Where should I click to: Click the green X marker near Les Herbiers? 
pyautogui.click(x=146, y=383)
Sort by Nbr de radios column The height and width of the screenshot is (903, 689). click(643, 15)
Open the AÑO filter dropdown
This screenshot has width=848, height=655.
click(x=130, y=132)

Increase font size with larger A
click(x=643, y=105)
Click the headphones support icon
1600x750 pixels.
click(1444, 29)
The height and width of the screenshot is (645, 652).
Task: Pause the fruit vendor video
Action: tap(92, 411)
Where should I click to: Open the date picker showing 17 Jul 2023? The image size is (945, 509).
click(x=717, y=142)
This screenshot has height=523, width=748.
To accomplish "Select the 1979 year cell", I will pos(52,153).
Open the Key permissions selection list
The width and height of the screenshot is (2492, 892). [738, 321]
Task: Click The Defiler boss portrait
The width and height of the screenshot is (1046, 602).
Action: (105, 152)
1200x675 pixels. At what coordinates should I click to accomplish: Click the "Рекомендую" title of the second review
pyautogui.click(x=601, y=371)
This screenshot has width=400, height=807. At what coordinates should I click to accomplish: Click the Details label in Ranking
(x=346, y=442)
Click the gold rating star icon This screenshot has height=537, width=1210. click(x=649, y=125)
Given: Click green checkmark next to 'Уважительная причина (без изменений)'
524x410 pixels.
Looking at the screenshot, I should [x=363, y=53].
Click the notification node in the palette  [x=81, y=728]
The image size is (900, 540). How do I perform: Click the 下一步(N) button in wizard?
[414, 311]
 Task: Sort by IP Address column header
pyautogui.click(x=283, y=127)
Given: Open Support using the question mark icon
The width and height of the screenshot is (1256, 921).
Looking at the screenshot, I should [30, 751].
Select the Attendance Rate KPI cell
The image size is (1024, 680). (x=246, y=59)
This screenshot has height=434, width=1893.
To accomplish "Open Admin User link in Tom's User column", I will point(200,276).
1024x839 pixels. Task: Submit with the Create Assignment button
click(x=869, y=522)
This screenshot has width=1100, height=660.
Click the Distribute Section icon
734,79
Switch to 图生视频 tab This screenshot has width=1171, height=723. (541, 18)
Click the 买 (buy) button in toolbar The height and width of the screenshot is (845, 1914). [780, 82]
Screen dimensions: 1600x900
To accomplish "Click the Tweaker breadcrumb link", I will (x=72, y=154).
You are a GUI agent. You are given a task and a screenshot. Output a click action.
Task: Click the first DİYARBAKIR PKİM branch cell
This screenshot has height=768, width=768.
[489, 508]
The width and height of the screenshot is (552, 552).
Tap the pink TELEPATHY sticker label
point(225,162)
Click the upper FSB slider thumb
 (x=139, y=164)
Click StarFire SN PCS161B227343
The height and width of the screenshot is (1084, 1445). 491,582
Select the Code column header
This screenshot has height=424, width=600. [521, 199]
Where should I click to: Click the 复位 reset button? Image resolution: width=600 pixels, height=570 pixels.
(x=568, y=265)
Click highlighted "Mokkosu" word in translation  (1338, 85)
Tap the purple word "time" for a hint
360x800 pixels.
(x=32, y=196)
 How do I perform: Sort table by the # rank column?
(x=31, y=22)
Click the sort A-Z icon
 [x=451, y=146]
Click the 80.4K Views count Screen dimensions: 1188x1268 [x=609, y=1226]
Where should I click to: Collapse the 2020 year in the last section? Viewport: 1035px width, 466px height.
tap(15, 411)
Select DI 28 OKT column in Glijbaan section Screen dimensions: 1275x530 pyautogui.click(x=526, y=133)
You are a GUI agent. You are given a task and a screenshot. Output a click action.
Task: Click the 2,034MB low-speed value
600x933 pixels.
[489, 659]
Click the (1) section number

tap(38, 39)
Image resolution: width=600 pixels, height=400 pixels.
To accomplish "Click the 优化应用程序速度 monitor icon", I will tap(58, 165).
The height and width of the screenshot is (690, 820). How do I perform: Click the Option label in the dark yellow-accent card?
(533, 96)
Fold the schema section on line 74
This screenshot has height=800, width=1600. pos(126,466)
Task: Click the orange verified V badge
=======
Show all lines from the records above where the word "will" occurs.

To accomplish "Select the 1979 year cell", I will pos(52,153).
To accomplish "Open Admin User link in Tom's User column", I will point(200,276).
To accomplish "Click the Tweaker breadcrumb link", I will (x=72, y=154).
To accomplish "Click the 优化应用程序速度 monitor icon", I will tap(58, 165).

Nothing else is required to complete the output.